What is needed :: With the images excluded, set down every line of the listing below exactly.
--- START ---
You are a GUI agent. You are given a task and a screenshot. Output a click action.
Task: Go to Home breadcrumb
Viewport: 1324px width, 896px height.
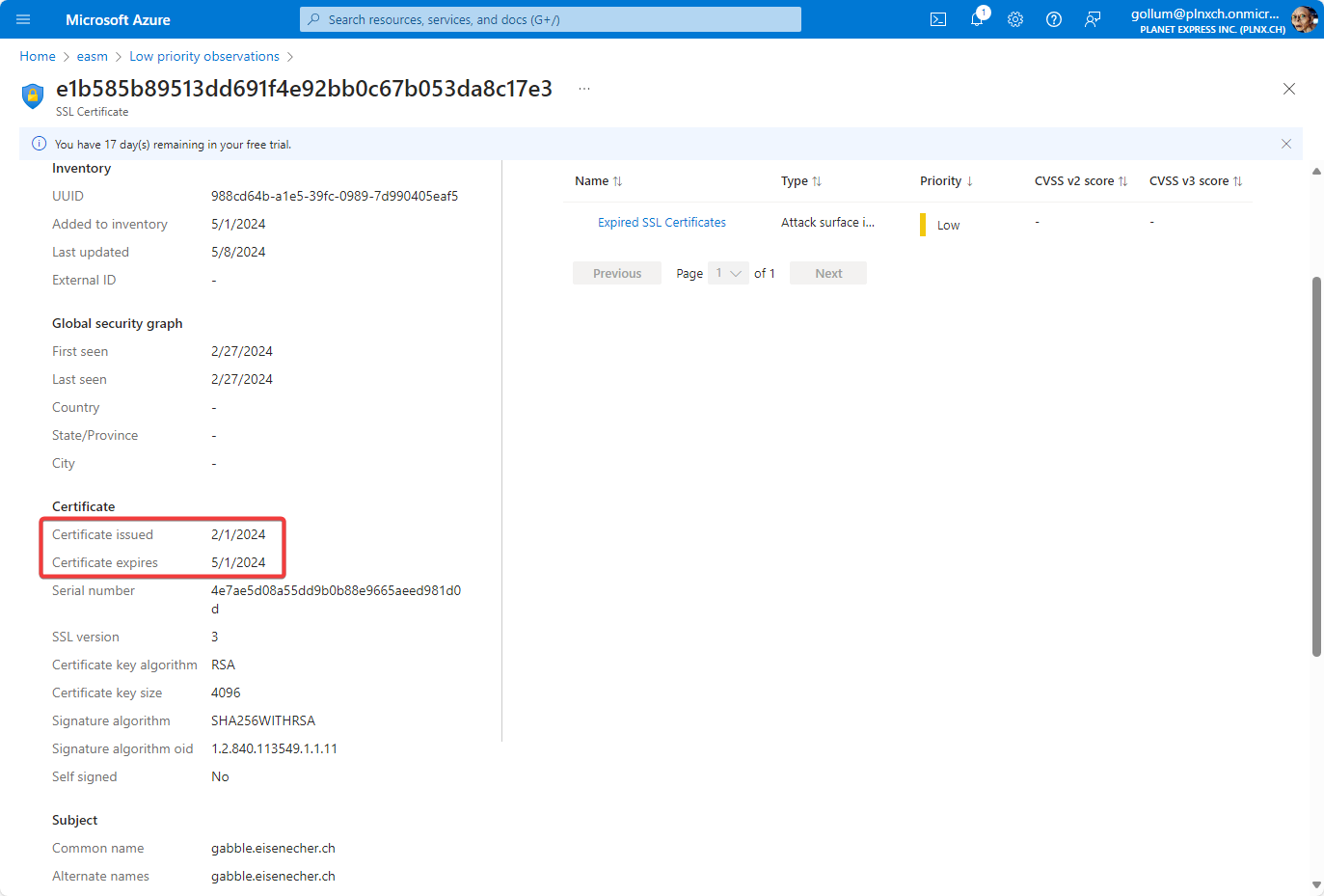(38, 57)
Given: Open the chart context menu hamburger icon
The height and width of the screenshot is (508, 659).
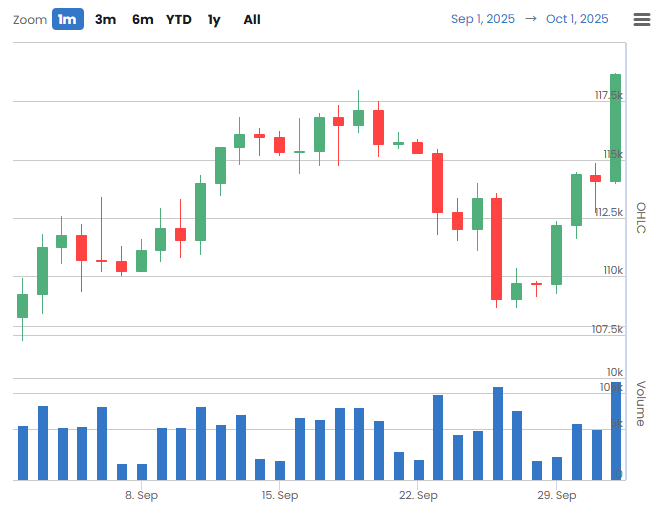Looking at the screenshot, I should click(641, 19).
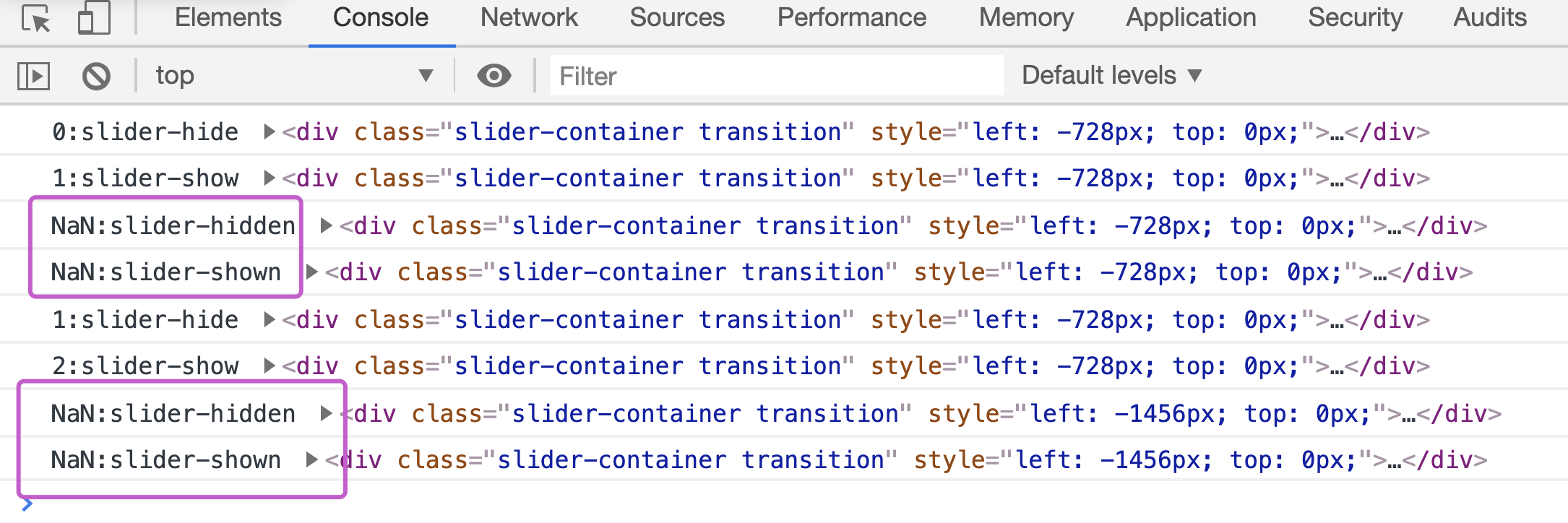Switch to the Network tab
Viewport: 1568px width, 523px height.
[x=529, y=17]
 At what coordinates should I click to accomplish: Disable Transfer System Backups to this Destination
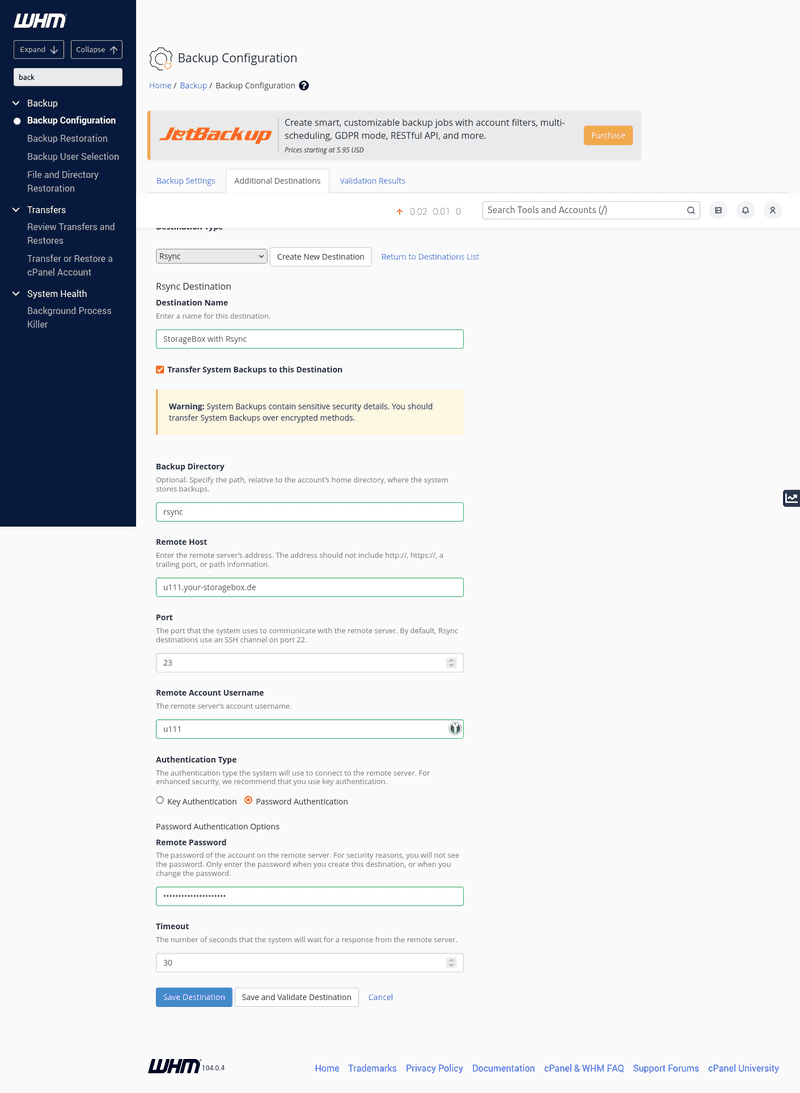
--- END ---
Finished task ::
You are a GUI agent. You are given a task and a screenshot. Output a click action.
Task: Go to Home breadcrumb
Viewport: 1324px width, 896px height.
(38, 57)
Given: Open the chart context menu hamburger icon
The height and width of the screenshot is (508, 659).
Looking at the screenshot, I should click(641, 19).
Switch to the Network tab
Viewport: 1568px width, 523px height.
[x=529, y=17]
 At what coordinates should I click to accomplish: Disable Transfer System Backups to this Destination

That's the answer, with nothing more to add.